Session 1C: Macroeconomy and Financial Stability (Auditorium 3)
Moderator: Abdul Abiad
The long-term growth prospects of the People’s Republic of China
Dominik Peschel
Economic growth in the People’s Republic of China has moderated over the past decade, even before the COVID-19 crisis. A critical question is to which level of GDP growth the country will return to after COVID-19 and, more broadly, how its long-term growth prospects are given a rapidly aging society, the ongoing high dependence of growth on investment, and a changing international environment. This paper projects the country’s GDP growth up to 2040 based on a Cobb-Douglas production function and provides policy recommendations to boost long-term growth by increasing the productivity of capital and labor as well as total factor productivity.
JEL Code/s: E20, E66, J11, L10, J20, O49, O53
Mapping sovereign debt vulnerabilities in Asia and the Pacific
Benno Ferrarini and Suzette Dagli
The paper discussed our latest debt projections and vulnerability indicators for developing Asia and the Pacific.
JEL Code/s: H63, H68
Central bank asset purchase programs in emerging market economies
John Beirne and Eric Sugandi
We investigate the impact of Asset Purchase Programs by 14 EME central banks during the COVID-19 pandemic, finding a statistically significant effect in compressing bond spreads.
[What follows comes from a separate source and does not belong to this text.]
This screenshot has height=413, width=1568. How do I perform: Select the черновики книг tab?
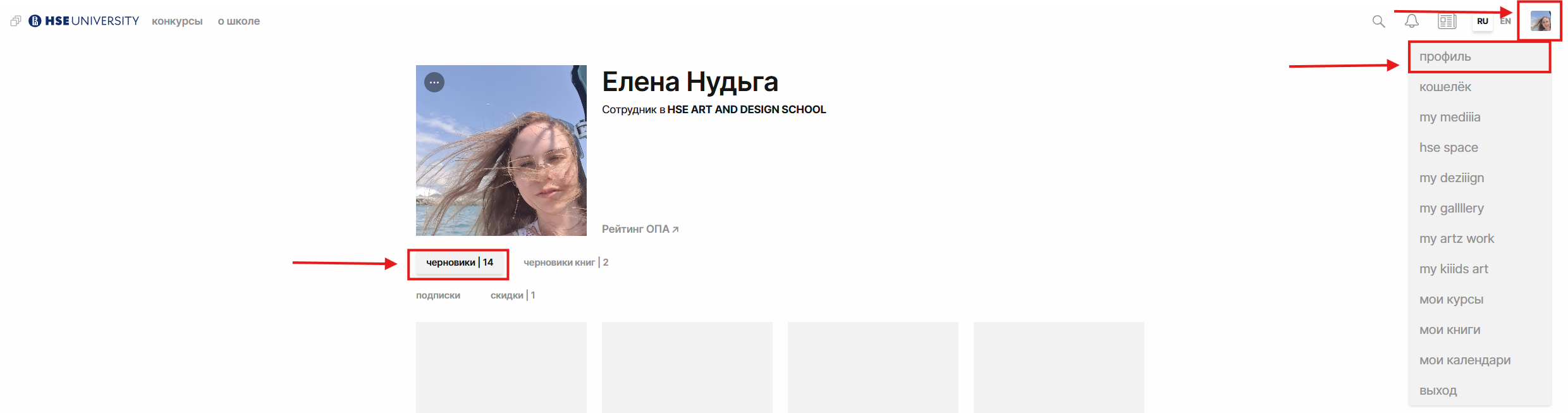click(x=566, y=262)
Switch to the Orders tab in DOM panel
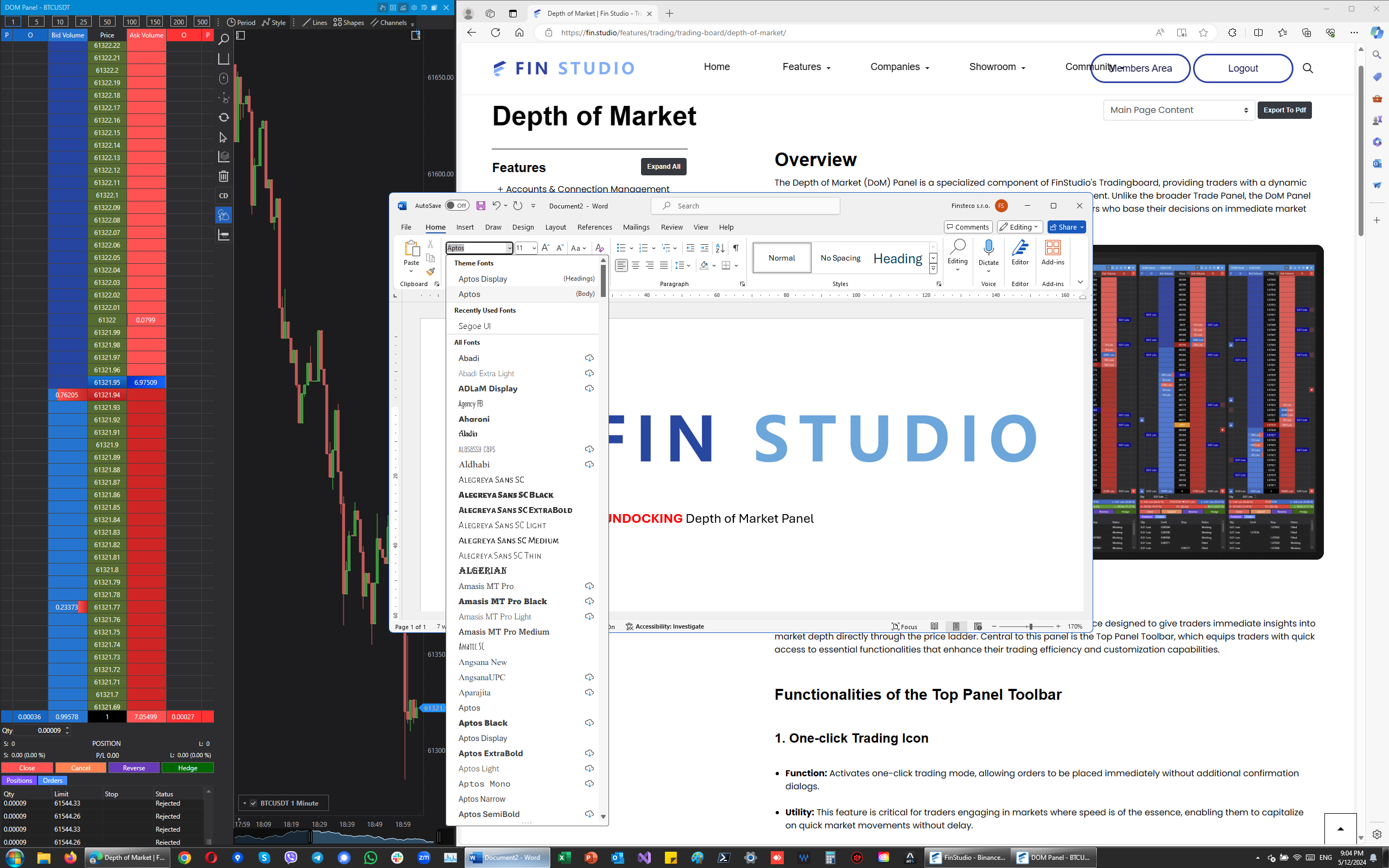This screenshot has width=1389, height=868. pos(52,781)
Counterfactual analysis shows that in the absence of the APPs, EME bond spreads would have been significantly higher. Country-specific VAR impulse response functions indicate that shocks imposed on asset purchases become persistent on bond spreads after around 5 to 10 days, with a peak effect of around 40 basis points. Persistent stabilizing effects are found on exchange rates and capital flow volatility, while inflation expectations are not affected by the APPs.
JEL Code/s: E44, E52, E58
Measuring financial stress index for Nepal
Pradeep Panthi (ADBI), Pragati Paudel (Quest International College, Pokhara University, Nepal) and Niranjan Devkota (Pokhara University, Nepal)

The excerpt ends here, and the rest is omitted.